Sixty miles from Del Rio, we stopped at the small community of Langtry, where Judge Roy Bean lived and held court. His actual Jersey Lilly Saloon and his home, which he grandiosely proclaimed the “Roy Bean Opera House, Town Hall and Seat of Justice” are now part of a state-operated Visitor Center.
There is no cost to tour the old buildings, which have been carefully restored and are
handicapped accessible. It was fun to walk inside the famous Jersey Lilly and think of all the hell raising that went on here. The Visitor Center also includes a Cactus Garden, with a beautiful old windmill.
Back on the highway, our old bus was starting to run at the upper limits of our comfort range on the temperature gauge as we climbed up an endless series of hills.

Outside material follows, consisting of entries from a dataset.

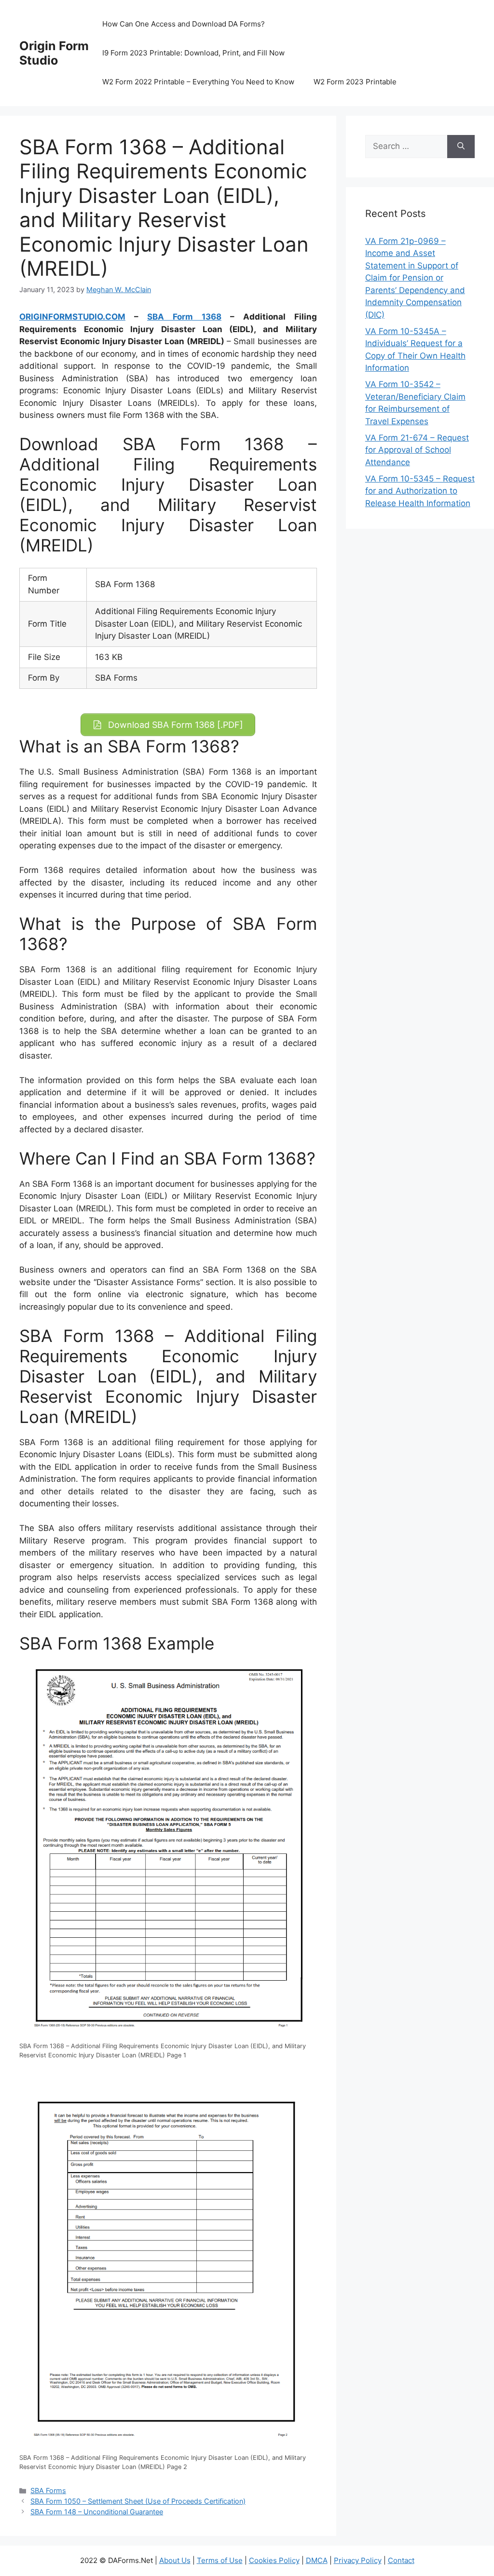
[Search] (461, 146)
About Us (175, 2560)
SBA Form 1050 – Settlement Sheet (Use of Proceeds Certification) (138, 2501)
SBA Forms (48, 2490)
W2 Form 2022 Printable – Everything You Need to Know (198, 81)
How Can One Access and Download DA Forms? (183, 23)
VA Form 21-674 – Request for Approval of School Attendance (417, 450)
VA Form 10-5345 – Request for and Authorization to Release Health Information (420, 491)
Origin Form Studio (54, 53)
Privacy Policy (358, 2560)
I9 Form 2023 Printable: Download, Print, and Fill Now (193, 52)
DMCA (317, 2560)
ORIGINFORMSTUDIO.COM (72, 317)
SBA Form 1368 (184, 317)
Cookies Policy (274, 2560)
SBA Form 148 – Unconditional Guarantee (96, 2512)
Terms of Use (220, 2560)
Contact (401, 2560)
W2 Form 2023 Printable (355, 81)
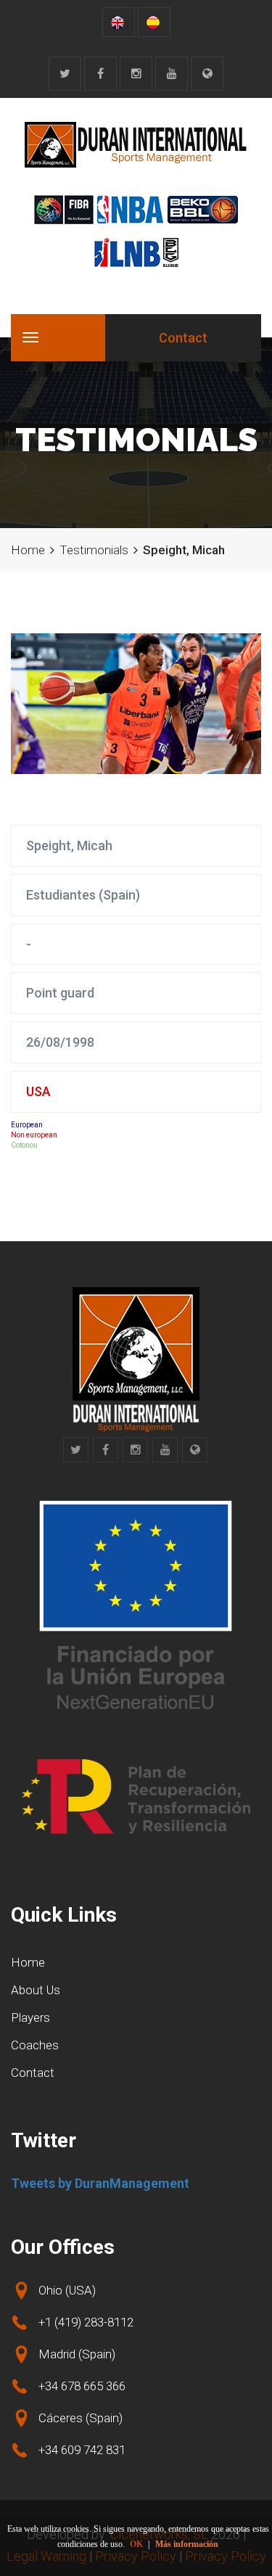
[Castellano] (154, 22)
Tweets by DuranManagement (100, 2183)
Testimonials (93, 550)
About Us (35, 1990)
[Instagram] (136, 74)
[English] (118, 22)
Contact (183, 337)
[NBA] (130, 209)
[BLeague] (170, 252)
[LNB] (127, 252)
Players (30, 2017)
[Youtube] (171, 74)
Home (28, 550)
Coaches (35, 2045)
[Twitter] (65, 74)
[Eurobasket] (207, 74)
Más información (186, 2544)
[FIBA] (64, 209)
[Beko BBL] (203, 209)
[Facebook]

U.S. Highway 90 through this area is a nice two lane road with lots of passing zones, but there is not a lot to see, and the hills kept slowing us down.
We realized we would never make Marfa by dark, and who wants to look for spook lights in the daytime? So we amended our original plan, and at Sanderson we turned north on U.S, Highway 285 and drove 65 miles to Fort Stockton, arriving at Parkview RV Park just before sunset.
The Passport America rate of $10/night got us an almost level pull-thru 30 amp full hookup site on a dirt lot. This is no destination resort by any means; it has less ambience than a New Jersey landfill. If we had more daylight left, I’d have kept on driving. But it served the purpose for a night. We had covered 190 miles, a lot of it uphill, and I was ready to call it a day.
Thought For The Day - It isn’t always enough to be forgiven by others. Sometimes you have to forgive yourself.